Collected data
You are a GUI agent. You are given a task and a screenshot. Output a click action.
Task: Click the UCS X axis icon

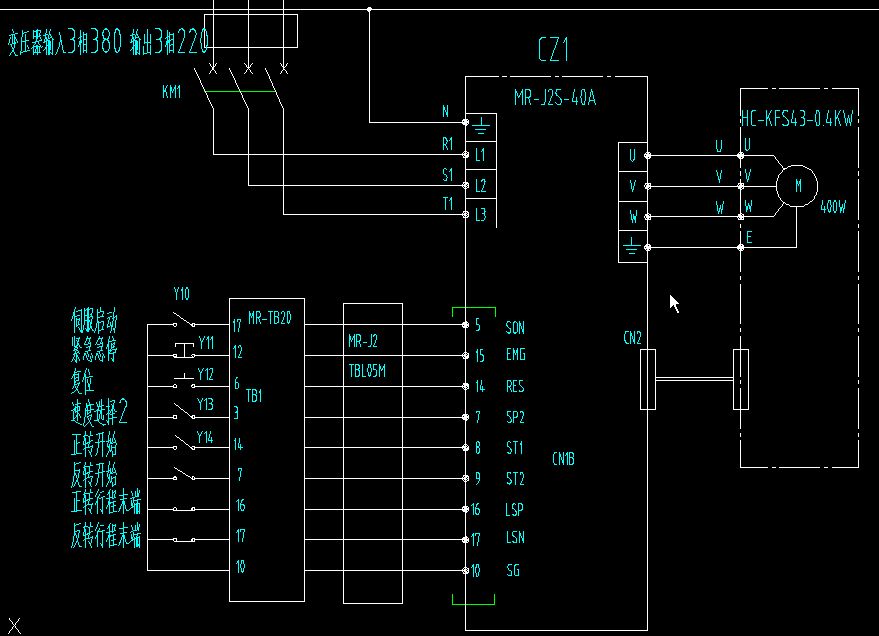14,625
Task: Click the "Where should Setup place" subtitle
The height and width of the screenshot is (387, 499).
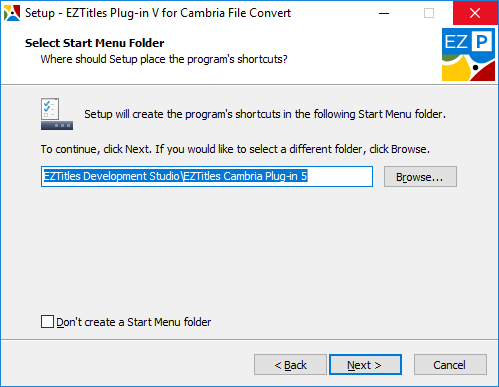Action: coord(164,59)
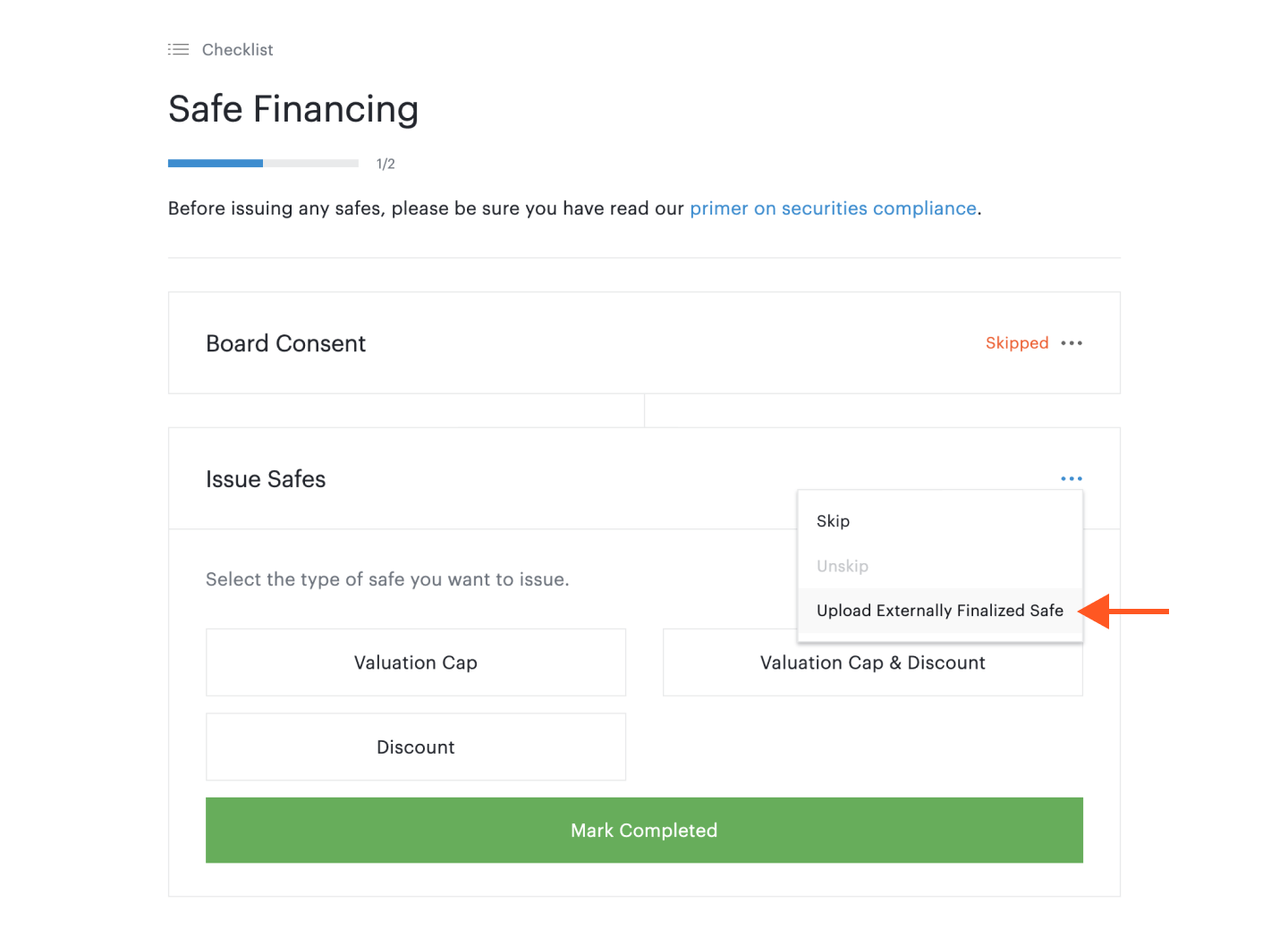Click the Board Consent card title
Image resolution: width=1288 pixels, height=928 pixels.
point(285,343)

**Problem requirements:** When you copy the records above, keep every word exact but leave out the pictures.

**Written solution:**
You are a GUI agent. You are given a task and a screenshot. Output a click action.
Task: Click the UCS X axis icon

14,625
Task: Click the "Where should Setup place" subtitle
The height and width of the screenshot is (387, 499).
Action: coord(164,59)
Click the Board Consent card title
Image resolution: width=1288 pixels, height=928 pixels.
point(285,343)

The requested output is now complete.